At first administrators at CME, by this time the largest medical school west of the Mississippi, were highly skeptical of the need for “public relations” and “development.” These activities as a profession were so new they hired Murray half time for the first two months, subject to a four-month review. He soon discovered that people in neighboring towns hardly knew of CME's existence. In 12 years, by winning the respect of teachers and administrators for his professional competence and the importance of his work, he built the public relations office into a full-function operation with 18 full-time employees, including five at the White Memorial Hospital in Los Angeles.
At Loma Linda, Murray immediately began to involve himself in professional growth activities, taking postgraduate classes, attending seminars, and visiting public relations offices at other institutions. He took on regional leadership roles in the American College Public Relations Association. Through that professional exposure and involvement, Murray’s eyes were opened to the burgeoning postwar growth of sophisticated fundraising programs in American higher education and health care.

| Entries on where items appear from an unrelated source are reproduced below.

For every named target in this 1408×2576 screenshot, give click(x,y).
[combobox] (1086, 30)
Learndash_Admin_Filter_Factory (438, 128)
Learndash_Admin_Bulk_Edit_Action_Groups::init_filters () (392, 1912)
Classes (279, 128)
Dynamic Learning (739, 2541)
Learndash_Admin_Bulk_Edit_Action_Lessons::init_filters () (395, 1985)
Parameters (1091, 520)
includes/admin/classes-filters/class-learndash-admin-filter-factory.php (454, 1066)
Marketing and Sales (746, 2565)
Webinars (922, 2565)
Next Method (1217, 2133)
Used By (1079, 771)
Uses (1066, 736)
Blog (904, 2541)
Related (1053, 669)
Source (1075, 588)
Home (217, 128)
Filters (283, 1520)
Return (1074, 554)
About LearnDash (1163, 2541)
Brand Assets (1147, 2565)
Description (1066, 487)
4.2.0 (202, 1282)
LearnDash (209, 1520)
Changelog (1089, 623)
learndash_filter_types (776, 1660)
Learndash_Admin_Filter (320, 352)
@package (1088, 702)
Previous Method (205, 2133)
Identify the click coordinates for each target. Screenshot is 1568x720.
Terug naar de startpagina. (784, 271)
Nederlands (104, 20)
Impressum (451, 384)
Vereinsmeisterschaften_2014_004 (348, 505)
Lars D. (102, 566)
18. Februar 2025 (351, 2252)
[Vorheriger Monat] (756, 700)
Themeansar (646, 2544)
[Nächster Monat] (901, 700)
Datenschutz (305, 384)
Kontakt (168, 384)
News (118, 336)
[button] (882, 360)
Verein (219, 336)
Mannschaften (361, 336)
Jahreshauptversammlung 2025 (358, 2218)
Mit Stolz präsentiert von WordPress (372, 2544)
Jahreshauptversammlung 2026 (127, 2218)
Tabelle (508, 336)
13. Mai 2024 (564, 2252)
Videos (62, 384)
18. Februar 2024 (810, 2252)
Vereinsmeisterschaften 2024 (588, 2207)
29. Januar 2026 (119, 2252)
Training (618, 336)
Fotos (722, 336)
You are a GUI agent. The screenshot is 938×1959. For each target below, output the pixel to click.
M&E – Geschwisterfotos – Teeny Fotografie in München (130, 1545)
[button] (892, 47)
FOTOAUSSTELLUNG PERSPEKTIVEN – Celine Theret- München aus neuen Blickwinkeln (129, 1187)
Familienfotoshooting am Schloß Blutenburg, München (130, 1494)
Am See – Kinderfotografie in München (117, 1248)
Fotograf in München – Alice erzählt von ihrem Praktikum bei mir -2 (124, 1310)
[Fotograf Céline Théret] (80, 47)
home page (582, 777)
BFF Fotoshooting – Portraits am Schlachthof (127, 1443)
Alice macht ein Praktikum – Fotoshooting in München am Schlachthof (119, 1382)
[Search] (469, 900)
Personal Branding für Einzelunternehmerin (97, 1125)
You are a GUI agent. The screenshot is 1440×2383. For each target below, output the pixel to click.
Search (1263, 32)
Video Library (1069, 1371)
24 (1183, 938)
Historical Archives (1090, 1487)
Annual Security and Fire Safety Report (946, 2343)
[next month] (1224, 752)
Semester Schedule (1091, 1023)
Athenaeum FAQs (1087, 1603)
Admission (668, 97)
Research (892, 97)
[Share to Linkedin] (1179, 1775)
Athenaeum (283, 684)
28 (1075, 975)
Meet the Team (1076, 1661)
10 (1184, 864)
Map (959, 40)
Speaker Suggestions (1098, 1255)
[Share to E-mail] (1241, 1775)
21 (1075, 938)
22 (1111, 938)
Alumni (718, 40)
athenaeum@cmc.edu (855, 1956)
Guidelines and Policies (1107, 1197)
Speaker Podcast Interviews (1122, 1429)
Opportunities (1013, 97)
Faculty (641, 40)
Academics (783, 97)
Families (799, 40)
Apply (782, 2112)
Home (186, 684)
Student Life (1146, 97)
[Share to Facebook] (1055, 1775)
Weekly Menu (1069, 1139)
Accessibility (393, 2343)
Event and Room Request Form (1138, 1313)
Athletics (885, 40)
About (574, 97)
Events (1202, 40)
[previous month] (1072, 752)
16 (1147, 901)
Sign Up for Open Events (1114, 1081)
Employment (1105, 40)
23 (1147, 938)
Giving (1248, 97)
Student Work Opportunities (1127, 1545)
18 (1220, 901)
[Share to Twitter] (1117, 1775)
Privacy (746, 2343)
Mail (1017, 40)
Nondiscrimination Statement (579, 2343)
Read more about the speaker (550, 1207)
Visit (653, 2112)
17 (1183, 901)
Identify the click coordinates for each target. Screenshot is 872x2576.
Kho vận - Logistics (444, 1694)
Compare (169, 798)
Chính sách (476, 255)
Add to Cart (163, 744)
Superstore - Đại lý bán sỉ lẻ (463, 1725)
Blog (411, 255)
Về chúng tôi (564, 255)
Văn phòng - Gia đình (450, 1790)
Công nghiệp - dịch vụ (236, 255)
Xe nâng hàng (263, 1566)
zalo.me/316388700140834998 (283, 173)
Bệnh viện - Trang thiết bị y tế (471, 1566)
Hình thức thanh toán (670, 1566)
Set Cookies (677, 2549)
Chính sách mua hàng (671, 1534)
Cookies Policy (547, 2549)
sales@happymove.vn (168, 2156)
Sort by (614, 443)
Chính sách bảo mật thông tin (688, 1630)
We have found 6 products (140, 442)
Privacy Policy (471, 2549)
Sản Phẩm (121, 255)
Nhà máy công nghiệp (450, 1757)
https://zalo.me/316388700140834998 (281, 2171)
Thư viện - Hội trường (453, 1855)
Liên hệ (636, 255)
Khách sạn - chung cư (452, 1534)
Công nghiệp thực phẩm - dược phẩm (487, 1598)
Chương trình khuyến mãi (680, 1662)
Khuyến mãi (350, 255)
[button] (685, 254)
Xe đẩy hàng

CME’s 50th anniversary was a turning point for the institution and for Murray himself. At an administrative committee meeting in mid-December, 1955, members expressed appreciation for the success of year-long festivities which he had organized. It had boosted morale and unified the institution. Just then he expressed his somewhat shocking conclusion that the institution had made a great error of omission. “If this institution had really been on the ball,” he said, “we would have had another committee working on fundraising to capitalize on the anniversary. We’ve done nothing about fundraising and have missed a great opportunity.”
Murray’s somewhat disconcerting comment accomplished its purpose. The next day, Administration asked him to be director of development, in addition to his public relations responsibilities. Between June 1 and September 30, four committees determined that the institution’s expansion needs in the next decade would cost $23 million. Murray quickly organized two development conferences, where CME administrators began to give serious attention to long-range planning, making friends in the secular world, and organizing volunteer fundraisers.
Within six years Murray's vision of institutional advancement had blossomed. He eventually transitioned into full-time philanthropic fundraising and made a major contribution to the discipline not only to the Seventh-day Adventist denomination as director of its unique Philanthropic Service for Institutions office, but also to the profession in general. As a mentor he trained young people in the art of philanthropy. Between 1974 and his retirement in 1994, his Hospital Development Fund, and other similar programs directly or indirectly generated approximately $1 billion for health care and secondary and higher education.
He eventually won the Outstanding Fund-Raising Executive of the Year Award from the National Society of Fund-Raising Executives, an honorary doctor of laws degree from Andrews University, an honorary doctor of Humanitarian Services degree from La Sierra University, and a citation from the American Protestant Health Association.